Dataset entries START

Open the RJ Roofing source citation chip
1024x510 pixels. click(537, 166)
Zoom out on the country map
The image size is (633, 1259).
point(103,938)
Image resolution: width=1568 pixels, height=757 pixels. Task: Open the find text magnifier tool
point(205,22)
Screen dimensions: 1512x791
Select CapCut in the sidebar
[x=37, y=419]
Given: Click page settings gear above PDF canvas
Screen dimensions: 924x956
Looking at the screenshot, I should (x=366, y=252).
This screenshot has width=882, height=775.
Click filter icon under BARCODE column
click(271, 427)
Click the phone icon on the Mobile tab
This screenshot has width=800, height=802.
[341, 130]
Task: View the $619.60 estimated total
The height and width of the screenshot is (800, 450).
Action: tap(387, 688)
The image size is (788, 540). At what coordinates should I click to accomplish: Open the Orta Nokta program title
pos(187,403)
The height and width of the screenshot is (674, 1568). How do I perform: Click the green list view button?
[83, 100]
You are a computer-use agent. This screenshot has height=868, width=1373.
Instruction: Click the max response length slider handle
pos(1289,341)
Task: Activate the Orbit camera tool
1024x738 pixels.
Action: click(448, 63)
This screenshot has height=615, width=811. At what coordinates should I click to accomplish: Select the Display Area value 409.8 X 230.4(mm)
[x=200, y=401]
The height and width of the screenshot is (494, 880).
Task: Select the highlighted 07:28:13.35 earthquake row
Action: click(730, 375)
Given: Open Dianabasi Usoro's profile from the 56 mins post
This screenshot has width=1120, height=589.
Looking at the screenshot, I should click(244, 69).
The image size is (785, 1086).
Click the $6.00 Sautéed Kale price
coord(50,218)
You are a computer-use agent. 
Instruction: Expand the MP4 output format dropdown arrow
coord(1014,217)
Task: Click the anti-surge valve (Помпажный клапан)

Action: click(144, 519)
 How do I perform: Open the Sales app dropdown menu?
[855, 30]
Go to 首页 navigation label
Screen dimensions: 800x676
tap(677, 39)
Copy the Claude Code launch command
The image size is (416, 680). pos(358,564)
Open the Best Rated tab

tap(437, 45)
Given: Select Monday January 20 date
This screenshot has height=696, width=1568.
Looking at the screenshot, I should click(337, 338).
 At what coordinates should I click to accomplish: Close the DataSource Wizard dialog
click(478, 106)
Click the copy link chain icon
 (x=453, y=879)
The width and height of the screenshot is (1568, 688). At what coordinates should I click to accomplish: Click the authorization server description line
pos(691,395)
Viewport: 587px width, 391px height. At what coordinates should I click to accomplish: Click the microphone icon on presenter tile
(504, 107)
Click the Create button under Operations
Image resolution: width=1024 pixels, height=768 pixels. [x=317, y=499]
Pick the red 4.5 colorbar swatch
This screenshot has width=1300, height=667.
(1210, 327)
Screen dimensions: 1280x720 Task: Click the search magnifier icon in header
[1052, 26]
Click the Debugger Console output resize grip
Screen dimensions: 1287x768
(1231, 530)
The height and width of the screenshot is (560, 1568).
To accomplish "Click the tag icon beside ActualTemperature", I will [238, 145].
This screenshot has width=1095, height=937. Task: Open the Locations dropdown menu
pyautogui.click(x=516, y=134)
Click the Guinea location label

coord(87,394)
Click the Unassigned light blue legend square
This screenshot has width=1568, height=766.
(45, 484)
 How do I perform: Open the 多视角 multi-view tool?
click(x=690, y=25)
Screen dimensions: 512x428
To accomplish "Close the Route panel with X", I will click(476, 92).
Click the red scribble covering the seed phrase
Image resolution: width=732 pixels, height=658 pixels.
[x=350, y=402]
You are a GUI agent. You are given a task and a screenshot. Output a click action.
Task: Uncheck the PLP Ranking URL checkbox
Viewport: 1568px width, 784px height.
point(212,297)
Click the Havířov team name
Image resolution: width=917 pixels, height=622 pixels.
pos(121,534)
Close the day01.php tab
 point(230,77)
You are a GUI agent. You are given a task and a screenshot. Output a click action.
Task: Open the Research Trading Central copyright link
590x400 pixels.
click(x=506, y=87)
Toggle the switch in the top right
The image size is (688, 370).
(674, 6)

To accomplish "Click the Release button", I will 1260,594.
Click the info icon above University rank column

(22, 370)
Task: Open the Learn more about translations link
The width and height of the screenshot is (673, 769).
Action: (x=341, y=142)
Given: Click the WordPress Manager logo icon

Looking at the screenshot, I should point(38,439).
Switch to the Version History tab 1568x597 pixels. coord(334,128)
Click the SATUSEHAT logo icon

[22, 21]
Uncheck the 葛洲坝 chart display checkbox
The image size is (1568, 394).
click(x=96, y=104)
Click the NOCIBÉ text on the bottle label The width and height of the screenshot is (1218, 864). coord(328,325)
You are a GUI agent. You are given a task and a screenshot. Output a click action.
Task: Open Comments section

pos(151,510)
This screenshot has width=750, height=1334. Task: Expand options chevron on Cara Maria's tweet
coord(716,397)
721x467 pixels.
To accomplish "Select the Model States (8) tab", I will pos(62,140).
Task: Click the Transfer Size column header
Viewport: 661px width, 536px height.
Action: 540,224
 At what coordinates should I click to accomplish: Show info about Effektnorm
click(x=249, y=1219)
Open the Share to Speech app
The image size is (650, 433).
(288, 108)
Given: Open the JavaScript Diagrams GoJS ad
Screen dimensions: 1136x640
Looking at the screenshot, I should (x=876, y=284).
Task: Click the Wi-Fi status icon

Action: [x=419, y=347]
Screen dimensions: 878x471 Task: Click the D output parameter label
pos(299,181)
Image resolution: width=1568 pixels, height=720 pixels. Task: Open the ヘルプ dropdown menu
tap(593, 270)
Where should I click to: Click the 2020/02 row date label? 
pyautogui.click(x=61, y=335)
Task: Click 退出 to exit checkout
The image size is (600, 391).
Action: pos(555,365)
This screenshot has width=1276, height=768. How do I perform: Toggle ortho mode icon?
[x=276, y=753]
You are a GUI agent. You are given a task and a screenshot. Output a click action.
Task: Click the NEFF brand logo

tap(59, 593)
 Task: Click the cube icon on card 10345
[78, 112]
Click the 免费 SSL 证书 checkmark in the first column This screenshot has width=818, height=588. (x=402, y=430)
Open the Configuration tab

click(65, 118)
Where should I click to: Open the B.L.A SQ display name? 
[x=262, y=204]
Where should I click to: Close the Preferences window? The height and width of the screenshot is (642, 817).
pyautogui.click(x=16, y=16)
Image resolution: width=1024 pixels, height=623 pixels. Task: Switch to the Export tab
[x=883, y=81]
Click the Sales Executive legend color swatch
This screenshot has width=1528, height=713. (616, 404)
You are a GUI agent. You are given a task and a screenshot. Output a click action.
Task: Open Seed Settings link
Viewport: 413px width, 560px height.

Dataset entries END

Task directions → Could you report how many lines of the listing contain the word "Uncheck"? Only the number is needed.

Output of the task → 2